I have heard that Birdthistle, who teaches across town from me, is legendary in the classroom. Having read his new book, I'm not at all surprised. While his fairly esoteric subject matter made me hesitate to nominate his book in response to Katie's post, Birdthistle has really pulled one off here by managing to make a book about the structure and pitfalls of mutual funds and retirement savings ... extremely entertaining! It is masterfully written, with both erudite references to relevant comments by literary and historical figures, along with laugh-out-loud allusions to modern culture ("OMG! Friends, right! Mutual funds are lame!"). This book is an absolutely brilliant example of how to make a work on an otherwise dry financial subject not only accessible to the general public, but a real pleasure to read. It is no wonder the New York Times calls this "a lively new book."

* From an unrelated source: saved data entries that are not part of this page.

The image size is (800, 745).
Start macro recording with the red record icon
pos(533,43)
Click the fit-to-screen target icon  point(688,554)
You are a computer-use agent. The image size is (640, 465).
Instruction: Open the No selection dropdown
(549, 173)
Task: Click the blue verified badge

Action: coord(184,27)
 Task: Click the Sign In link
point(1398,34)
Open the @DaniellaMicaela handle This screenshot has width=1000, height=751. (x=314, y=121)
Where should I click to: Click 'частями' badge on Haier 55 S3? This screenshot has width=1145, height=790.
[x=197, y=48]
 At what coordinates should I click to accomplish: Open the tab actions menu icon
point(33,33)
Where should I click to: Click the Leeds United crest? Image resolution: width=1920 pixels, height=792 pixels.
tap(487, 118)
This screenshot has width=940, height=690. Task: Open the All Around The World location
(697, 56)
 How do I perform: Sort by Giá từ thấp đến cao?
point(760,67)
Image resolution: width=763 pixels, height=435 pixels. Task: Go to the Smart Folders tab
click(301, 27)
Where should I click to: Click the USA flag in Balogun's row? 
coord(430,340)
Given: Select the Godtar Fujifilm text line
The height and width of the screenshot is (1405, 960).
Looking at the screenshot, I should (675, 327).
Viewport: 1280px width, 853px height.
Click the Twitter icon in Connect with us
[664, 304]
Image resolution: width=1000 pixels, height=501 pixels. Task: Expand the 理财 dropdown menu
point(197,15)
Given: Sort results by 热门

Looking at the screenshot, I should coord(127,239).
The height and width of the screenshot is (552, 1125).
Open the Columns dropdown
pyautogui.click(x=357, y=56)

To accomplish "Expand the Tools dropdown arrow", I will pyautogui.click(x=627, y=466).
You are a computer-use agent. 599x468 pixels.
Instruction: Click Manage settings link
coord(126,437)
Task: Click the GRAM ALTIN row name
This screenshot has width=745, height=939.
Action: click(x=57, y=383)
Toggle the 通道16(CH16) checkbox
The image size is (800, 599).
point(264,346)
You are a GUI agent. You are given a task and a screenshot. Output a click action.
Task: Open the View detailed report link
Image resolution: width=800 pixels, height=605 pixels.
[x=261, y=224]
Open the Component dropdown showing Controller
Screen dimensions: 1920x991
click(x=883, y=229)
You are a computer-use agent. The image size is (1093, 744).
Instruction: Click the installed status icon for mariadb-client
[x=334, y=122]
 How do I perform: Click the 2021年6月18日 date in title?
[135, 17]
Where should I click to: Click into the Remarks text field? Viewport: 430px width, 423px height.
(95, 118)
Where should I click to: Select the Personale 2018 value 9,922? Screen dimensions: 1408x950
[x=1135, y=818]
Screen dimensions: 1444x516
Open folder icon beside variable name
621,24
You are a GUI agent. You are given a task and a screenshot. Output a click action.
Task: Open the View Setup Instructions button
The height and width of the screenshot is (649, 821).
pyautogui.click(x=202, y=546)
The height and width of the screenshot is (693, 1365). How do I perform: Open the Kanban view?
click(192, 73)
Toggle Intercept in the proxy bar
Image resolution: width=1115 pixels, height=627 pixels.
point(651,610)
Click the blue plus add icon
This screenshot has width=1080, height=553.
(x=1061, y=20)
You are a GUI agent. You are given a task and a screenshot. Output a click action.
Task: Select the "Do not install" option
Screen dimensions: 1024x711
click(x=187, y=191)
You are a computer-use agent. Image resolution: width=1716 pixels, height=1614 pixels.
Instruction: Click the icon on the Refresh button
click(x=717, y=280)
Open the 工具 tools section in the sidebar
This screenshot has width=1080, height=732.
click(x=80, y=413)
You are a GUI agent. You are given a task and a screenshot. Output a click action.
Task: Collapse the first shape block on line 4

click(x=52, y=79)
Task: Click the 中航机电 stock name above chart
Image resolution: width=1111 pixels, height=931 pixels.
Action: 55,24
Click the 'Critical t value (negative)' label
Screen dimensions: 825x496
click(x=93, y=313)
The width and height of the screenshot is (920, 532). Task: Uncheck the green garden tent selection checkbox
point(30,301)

But this is not a watered-down piece of pop culture rubbish by any means. Birdthistle manages the serious subject matter equally adroitly. He offers both lucid and insightful explanations of the structure and operation of the complex business families comprising mutual funds, as well as gripping narratives relating the stories behind the most salient caselaw on mutual fund controversies. For example, while I'm not sure I have it down quite yet, I had never begun to understand Exchange Traded Funds until I read Birdthistle's account of their structure and utility. Specialists will find this book exceptionally perspicacious [overwrought verbiage intended--you'll see what I mean] ... and again, a truly hilarious read.

I've put my school's money where my mouth is and had the library acquire it for our collection. I give this book a recommendation of "Strong Buy" (especially if you need something to read on the long flight to AALS next week)!

Comments

Prof William Birdthistle is also a great lecturer. Can't wait to get hold of this one.